I left for a short vacation, and when I returned my office was filled with a cascade of envelopes, boxes, and bags of poppies. There are enough to finish this project and to replace it at specific holidays for a long time to come. It was overwhelming to see all the boxes, but more overwhelming still are the stories that accompanied many of the poppies.
One woman sent a single poppy with a note that she has severe arthritis but was determined to send a poppy in honor of her husband who died in World War II. Another sent the record of her father with last paragraph reflecting the telegraph her grandparents received notifying them he was killed in action. She thanked us for finding a way to keep his story alive. The stories continue from artists who want us to remember, as did Sam Hill, the folly of war, but also wanting to keep open a dialogue of honor.

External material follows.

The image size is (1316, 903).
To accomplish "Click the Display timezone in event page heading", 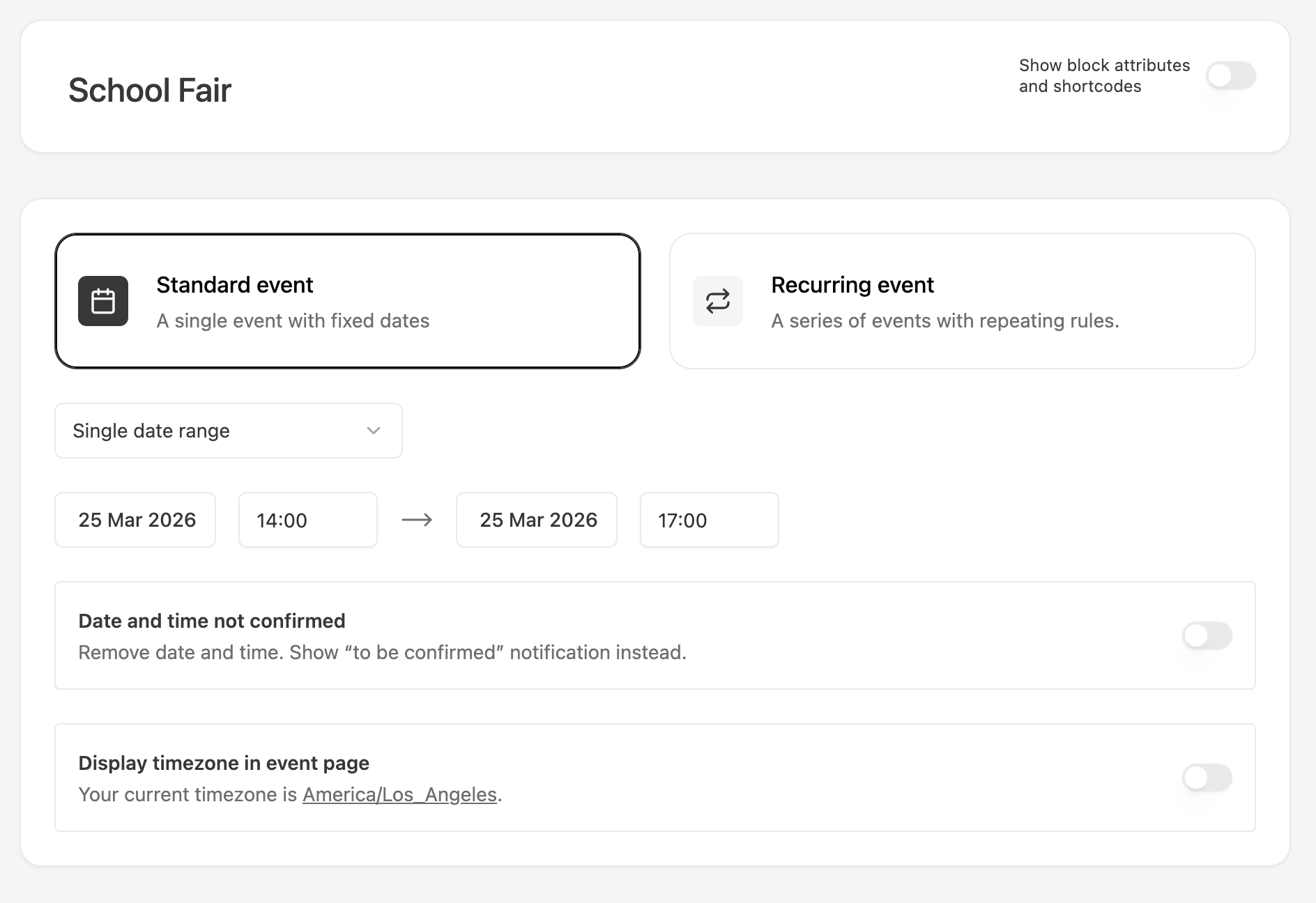I will [x=224, y=763].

While the red poppies reflect remembrance (inspired from the poem “In Flanders Field” by Canadian, John Mc Crea, printed first in England in 1915), white poppies were sent to represent peace, and a single purple poppy was sent to represent the animals who also died during wars.
Every day our volunteers showed up to sew, a plethora of visitors engaged in meaningful conversations about the beauty of the installation and also the stories of their loved ones. During our recent day installing poppies, one woman stood a short distance away just staring. I noticed tears streaming down her cheeks. She noticed me looking and asked if we were doing this for remembrance because she lost her beloved uncle in World War II, and her father fought in the Battle of the Bulge and was never the same. He died of injuries received there when she was a girl. We asked her their names and gave her a poppy to take home in their honor. We heard their story, we shared her tears.

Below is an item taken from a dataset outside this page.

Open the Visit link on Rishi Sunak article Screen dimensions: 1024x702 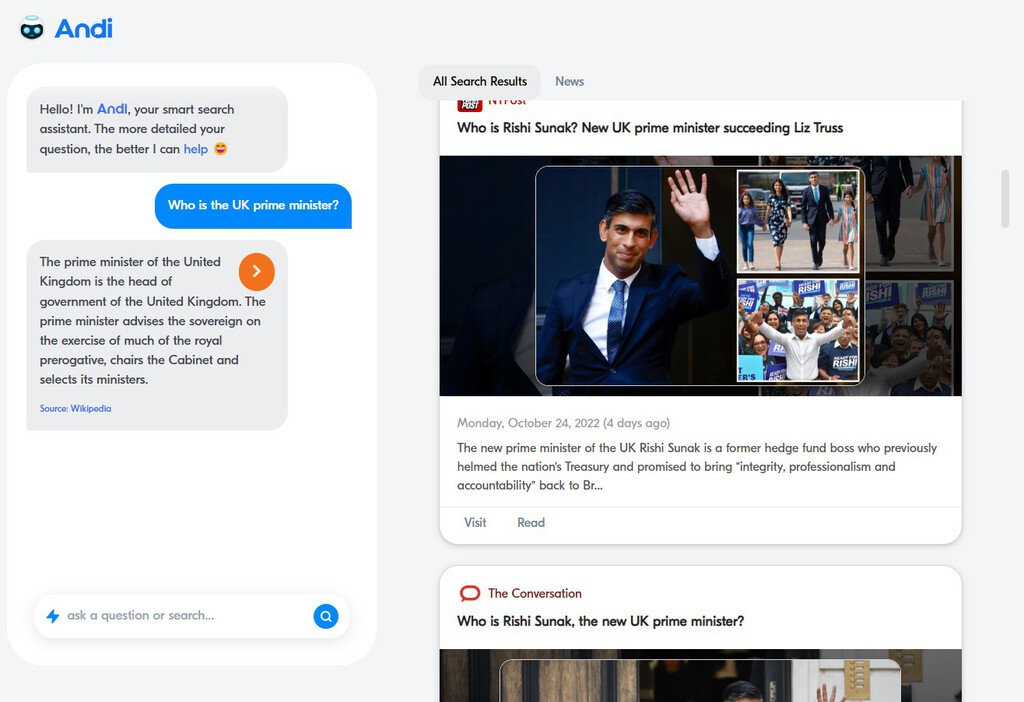click(475, 523)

One man thanked our group of volunteers. He had served and said this moved him deeply.
“Isn’t it amazing how art can move one deeply?” I said.

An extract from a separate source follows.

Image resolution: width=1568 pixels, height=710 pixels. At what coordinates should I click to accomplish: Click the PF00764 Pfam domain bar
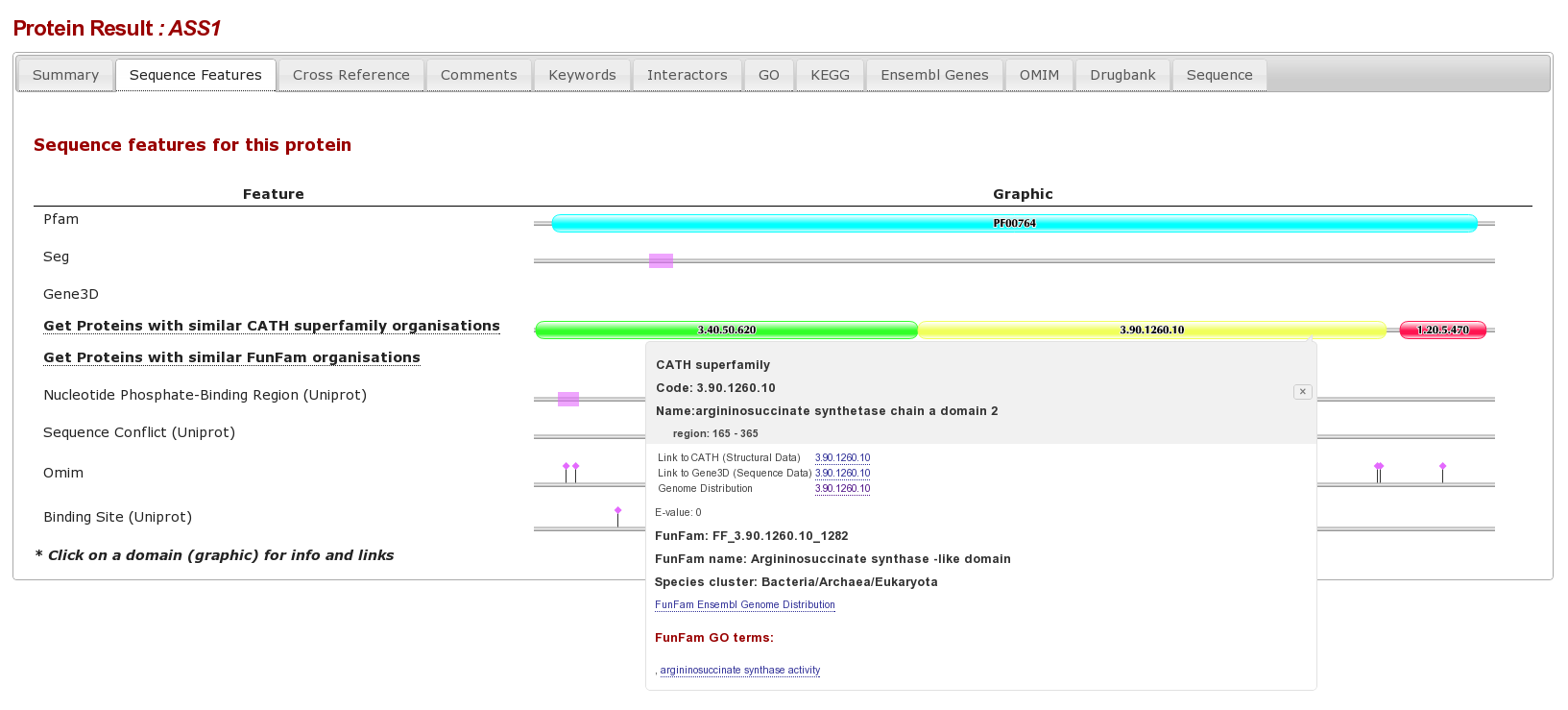(x=1014, y=224)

“Art? This is art?,” he asked.
“Yes, his is an artwork that helps create dialogues with those who don’t know the significance of the poppy as a symbol of remembrance, and it also creates a dialogue about something beautiful that comes from communities working together,” I said. “Communities across this country…artists, veterans, military families. No politics. No division. A BRIDGE. Art has that power.”
The gentleman hugged me.
The Poppy Project at Stonehenge Memorial is not only a work of art, but it an act of remembrance. It will be in place until after Veterans Day 2022.
Maryhill Museum of Art thanks the many volunteers who have spent hours in the heat and wind sewing poppies to rocks, those who have spent hours knitting and crocheting poppies, and all the postage donated to send them to Maryhill in time.
Thank you for your generous sense of Community, with a capital letter. We are a bridge. We knit souls together. We are… a yarn bomb.